Extracted text
## begin
Overview

ServerKit has been built with multi-threading using POSIX threads from the ground up. You are not required to use the thread pools interface to make use of ServerKit. But since at this time the operator of the module is run in a thread created via pthread_create() you can't get away from the pthreads dependency. This may change in a future version, if there is sufficient demand.

I will briefly run off on a tangent here before describing the API, to hopefully help you better understand the purpose and goals of the thread pool implementation.

ServerKit provides a thread pool interface kindof similar to the database pool interface described above (lacking the SQL-stuff of course). It also adds some unique features for dealing with "delayed work" that you can employ in your modules if you like. You also don't explicitly give and take threads from the pool, rather you add work to the thread pool.

Delayed work is something most system administrators and programmers should be aware of and understand pretty well. Delayed work is what those D state processes on your unix/linux box are experiencing. When it comes to creating large scale applications there are a number of ways to achieve the concurrency required to provide service to many from a single program. However the problem of delayed work is often neglected, or dealt with in a way that makes the code delicate, confusing, or just severely limiting.

In your worker thread function you will likely do some form of IO, some of the IO may be under your control, like accessing a storage device that is local and is relatively deterministic in how latent and reliable it will be. With these forms of IO you probably don't have to worry much or do anything in particular.
## end
Data
## begin
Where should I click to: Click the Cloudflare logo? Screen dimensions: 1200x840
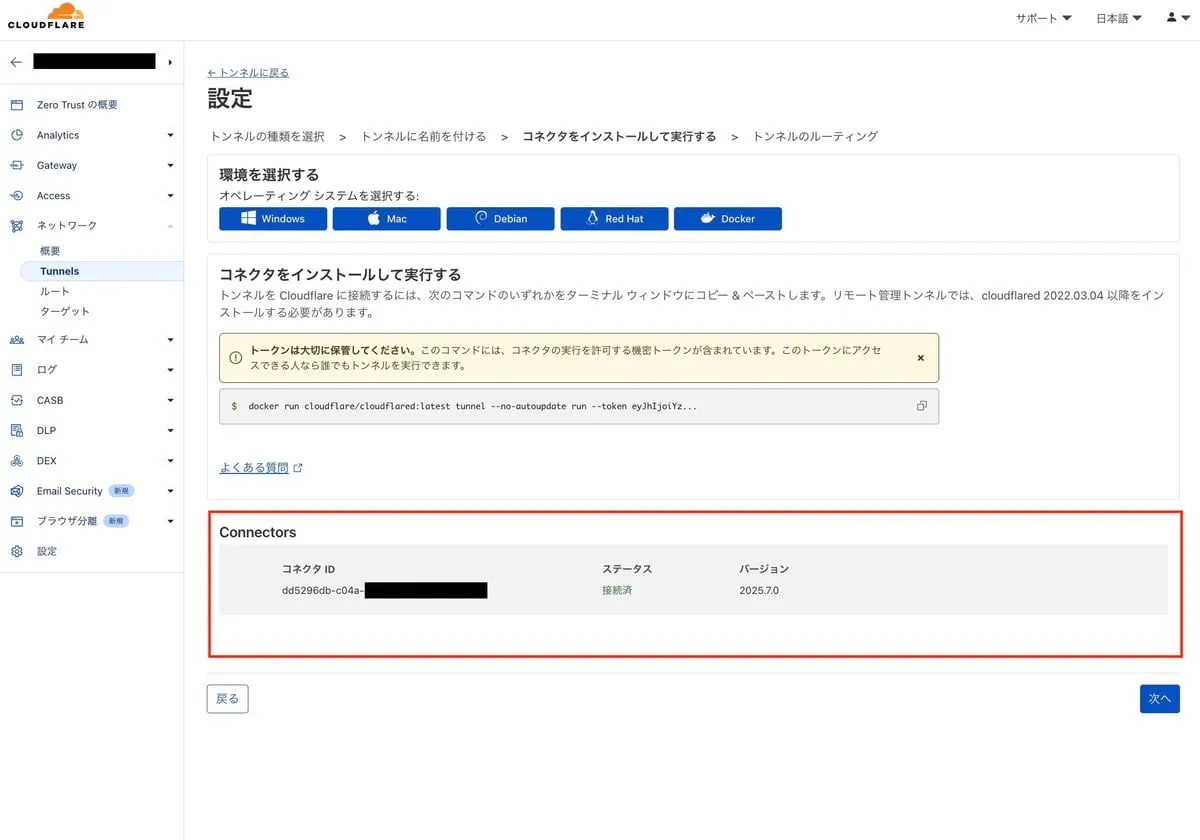tap(46, 16)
## end
Problems and tasks
1. Copy out, word for word, the part of the ServerKit overview that opens with the words containing "Delayed work is something" and closes with "anything in particular.".
2. Condense the paragraph of the ServerKit overview beginning "Delayed work is something most" into two sentences that keep its main facts.
The data shown here comes from a different source than the ServerKit overview.

Written answers
1.
Delayed work is something most system administrators and programmers should be aware of and understand pretty well. Delayed work is what those D state processes on your unix/linux box are experiencing. When it comes to creating large scale applications there are a number of ways to achieve the concurrency required to provide service to many from a single program. However the problem of delayed work is often neglected, or dealt with in a way that makes the code delicate, confusing, or just severely limiting.

In your worker thread function you will likely do some form of IO, some of the IO may be under your control, like accessing a storage device that is local and is relatively deterministic in how latent and reliable it will be. With these forms of IO you probably don't have to worry much or do anything in particular.

2. Delayed work, which most system administrators and programmers should understand well, is what D state processes on a unix/linux box are experiencing. Large scale applications can achieve the concurrency needed to serve many from a single program in several ways, but delayed work is often neglected or handled in a way that makes the code delicate, confusing, or severely limiting.